One apparent feature is that a larger number of lags leads to fewer significant signals. The number generally drops uniformly for the first 24 lags. The number of significant signals levels off after 24 lags and reaches the minimum at about 60. It starts increasing after that because the block length starts causing problems with randomness of the sample. The increase is mainly in tail of the distribution. The decline in the number of significant signals can be substantial. 10% of all signals are significant at 0.1% level with Newey and West (1987) adjustment and critical values from normal distribution. This drops to 0.3% for bootstrapped critical values and 24 lags. Notably, the critical values from normal distribution seem to over-reject null hypothesis for any number of lags. This is in line with evidence in the previous subsection. The green vertical lines correspond to mean number of lags selected by Andrews and Monahan (1992) and Newey and West (1994). The optimal number of lags is 5.5 and 10.4, respectively.25 The proportion of
significant signals is then intercept of these vertical lines and lines for Newey and West (1987) adjustment.
There is also a large discrepancy between different versions of the bootstrap. The simplest version, without studentization, tends to reject the most signals possibly due to distorted size of the tests.26 It can also get heavily distorted with the existence of large outliers. Studentization should improve properties of the bootstrap and its importance is emphasized in Davison and Hall (1993), G¨otze et al. (1996), and Romano and Wolf (2006). The drop in number of significant signals with the number of lags in HAC robust adjustment does not have to imply improper size of tests with the small number of the lags. This is because there is a trade-off between type I and type II error rate.

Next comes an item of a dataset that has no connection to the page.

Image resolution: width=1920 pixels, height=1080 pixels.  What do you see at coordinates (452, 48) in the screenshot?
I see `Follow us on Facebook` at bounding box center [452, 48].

Type I error rate decreases with the number of lags but type II rate increases. The test then has poor power and rejects fewer truly significant signals. Bootstrap without HAC robust adjustment should capture role of block size in the bootstrap since that is the only thing that is changing. This should in turn capture the effect of autocorrelation on standard errors without any distortion in power as in the case of Newey and West (1987) adjustment. The optimal number of lags for naive bootstrap with HAC adjustment therefore appears to be around six where number of rejected hypothesis is similar to minimum number of rejected hypothesis without the HAC adjustment. Larger number of lags then probably leads to poor power of the tests. We also provide proportion of signals significant with Kiefer et al. (2000) estimator denoted by inverse triangles. It is higher than for naive bootstrap with Newey and West (1987) adjustment and 24 lags. This hints that the optimal number of lags is lower than that. We will next turn to simulations to study power and size of the tests in a controlled environment.
25Note that the number of lags is lower for value-weighted portfolios at 3 and 9 lags, respectively. 26Shao and Politis (2013) showed that this version of bootstrap does not have a normal distribution in finite sample analogously to fixed-b asymptotics for HAC errors.